From: Ying Han <yinghan@google.com>
To: KAMEZAWA Hiroyuki <kamezawa.hiroyu@jp.fujitsu.com>
Cc: Balbir Singh <balbir@linux.vnet.ibm.com>,
Daisuke Nishimura <nishimura@mxp.nes.nec.co.jp>,
Andrew Morton <akpm@linux-foundation.org>,
Mel Gorman <mel@csn.ul.ie>, Johannes Weiner <hannes@cmpxchg.org>,
Christoph Lameter <cl@linux.com>,
Wu Fengguang <fengguang.wu@intel.com>,
Andi Kleen <ak@linux.intel.com>, Hugh Dickins <hughd@google.com>,
Rik van Riel <riel@redhat.com>,
KOSAKI Motohiro <kosaki.motohiro@jp.fujitsu.com>,
Tejun Heo <tj@kernel.org>,
linux-mm@kvack.org
Subject: Re: [PATCH 3/4] Per cgroup background reclaim.
Date: Mon, 6 Dec 2010 18:25:55 -0800 [thread overview]
Message-ID: <AANLkTimm1NrMJ2owLnKbeRe2=p-dHQpJGd7j+A2Sixap@mail.gmail.com> (raw)
In-Reply-To: <20101130165142.bff427b0.kamezawa.hiroyu@jp.fujitsu.com>
On Mon, Nov 29, 2010 at 11:51 PM, KAMEZAWA Hiroyuki
<kamezawa.hiroyu@jp.fujitsu.com> wrote:
> On Mon, 29 Nov 2010 22:49:44 -0800
> Ying Han <yinghan@google.com> wrote:
>
>> The current implementation of memcg only supports direct reclaim and this
>> patch adds the support for background reclaim.
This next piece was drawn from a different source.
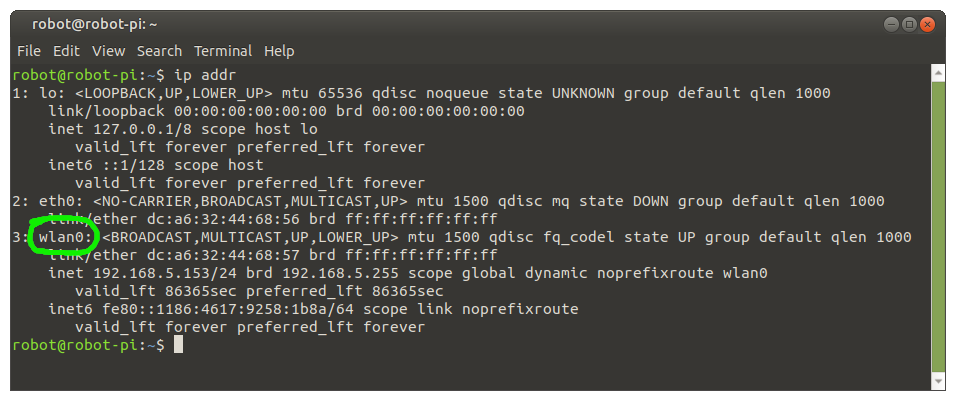Minimize the terminal window

(891, 25)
Per cgroup background reclaim
>> is needed which spreads out the memory pressure over longer period of time
>> and smoothes out the system performance.
>>
>> There is a kswapd kernel thread for each memory node. We add a different kswapd
>> for each cgroup. The kswapd is sleeping in the wait queue headed at kswapd_wait
>> field of a kswapd descriptor.
>>
>> The kswapd() function now is shared between global and per cgroup kswapd thread.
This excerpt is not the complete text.